Then we waded into and across the clear and fairly calm Potomac in the vicinity of Boteler’s or Packhorse or Shepherdstown Ford.
Here are shots up and down river, from about the middle.
Once on the (West) Virginia side, Tom re-oriented us at the intersection of the River and Trough Roads. Then we hiked to the ruins of the cement mill. Who knew the Rebels were Deadheads?
We moved further up to the cement mill kilns. About where Tom is standing, you can see a change in the color of the stone in a vertical line between the 3rd and 4th kilns. The three kilns to the right are wartime, the three to the left were added later. In these three kilns, Union soldiers took shelter from their own artillery fire coming from Maryland. At least one soldier was killed by a direct hit in these kilns.
The remains of the mill-dam are visible from the (West) Virginia side.
These bluffs played a critical and tragic role in the retreat of the Federal forces.
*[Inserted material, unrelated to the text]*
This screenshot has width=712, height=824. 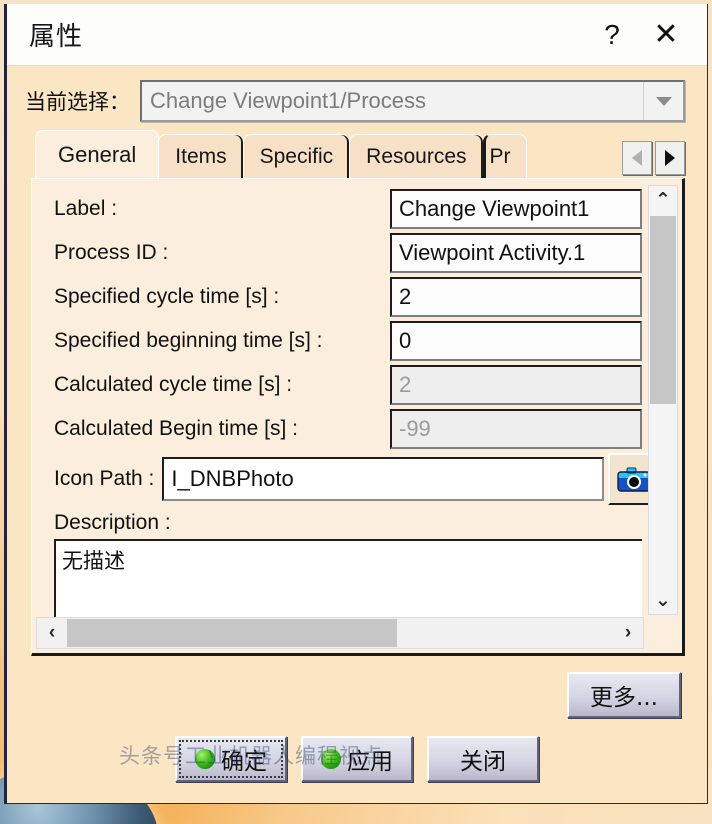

An officer of one of the units, the 118th PA Corn Exchange regiment, was also present with the 71st PA at Ball’s Bluff, where he was captured. Talk about deja vue. You can read his accounts in this book.
Hikers head up a ravine and then towards the Osbourne farm, scene of the furthest Union advance. The Osbourne house shows evidence of the battle, and its fields were the scene of the repulse of the Federals.
All in all, a fine tour on a beautiful day. The SBPA is planning on a repeat next year, so mark your calendars.